**ASSIGNMENT**: Skip the pictures. Quote every line below, exactly, from the one with "The width and" through the final line.

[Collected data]
┌──

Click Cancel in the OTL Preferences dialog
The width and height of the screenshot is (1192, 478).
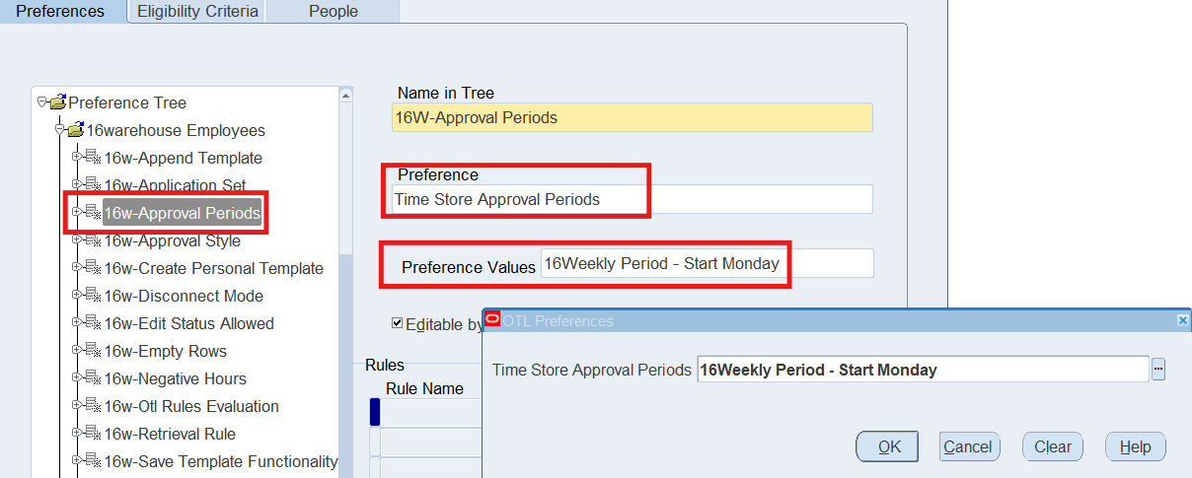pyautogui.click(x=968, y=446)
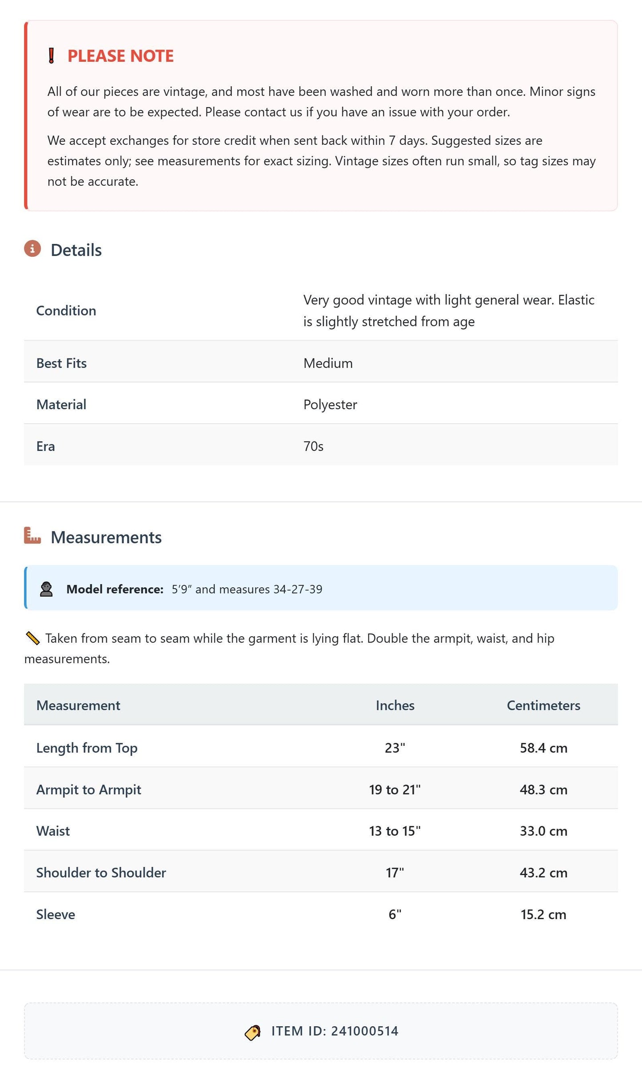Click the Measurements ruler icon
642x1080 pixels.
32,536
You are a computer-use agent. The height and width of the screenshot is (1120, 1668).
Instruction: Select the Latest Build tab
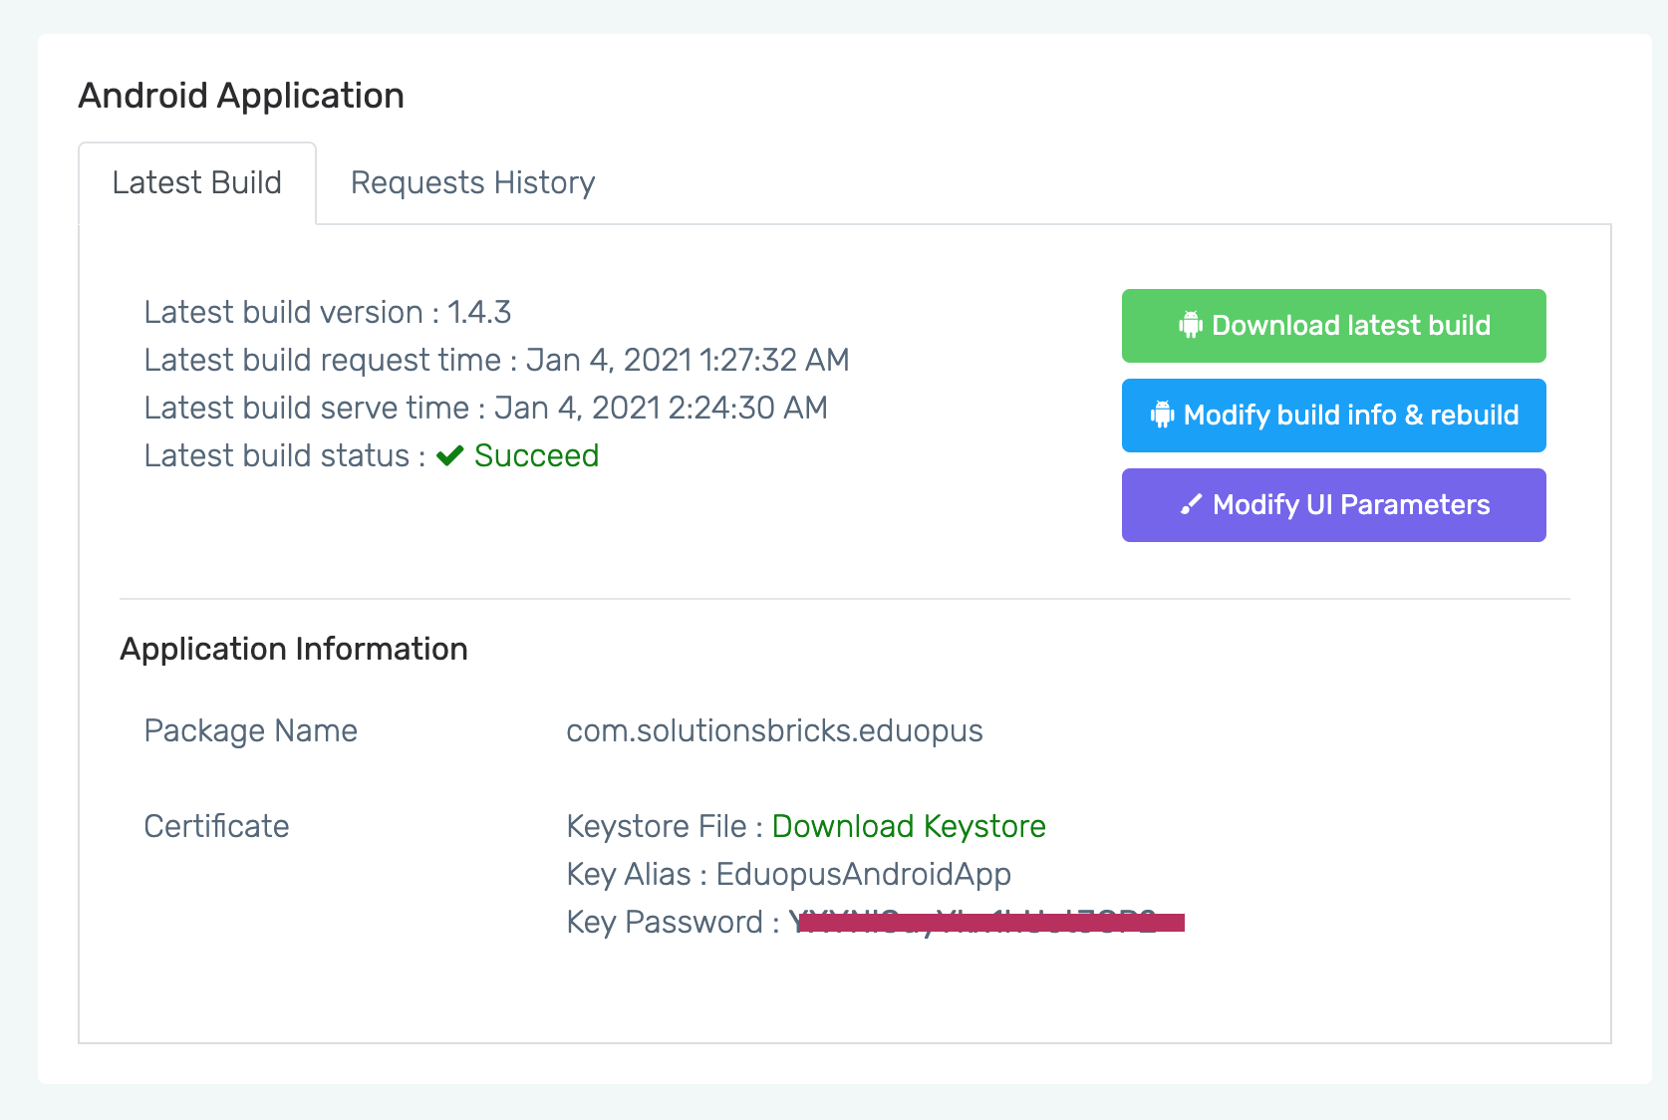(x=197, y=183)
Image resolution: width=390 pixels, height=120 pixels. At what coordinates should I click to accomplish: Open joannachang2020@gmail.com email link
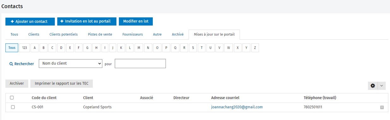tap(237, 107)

└──

**EXPECTED ANSWER**:
The width and height of the screenshot is (1192, 478).
pyautogui.click(x=968, y=446)
Click the Measurements ruler icon
642x1080 pixels.
32,536
You are a computer-use agent. The height and width of the screenshot is (1120, 1668).
Instruction: Select the Latest Build tab
(x=197, y=183)
Image resolution: width=390 pixels, height=120 pixels. At what coordinates should I click to accomplish: Open joannachang2020@gmail.com email link
tap(237, 107)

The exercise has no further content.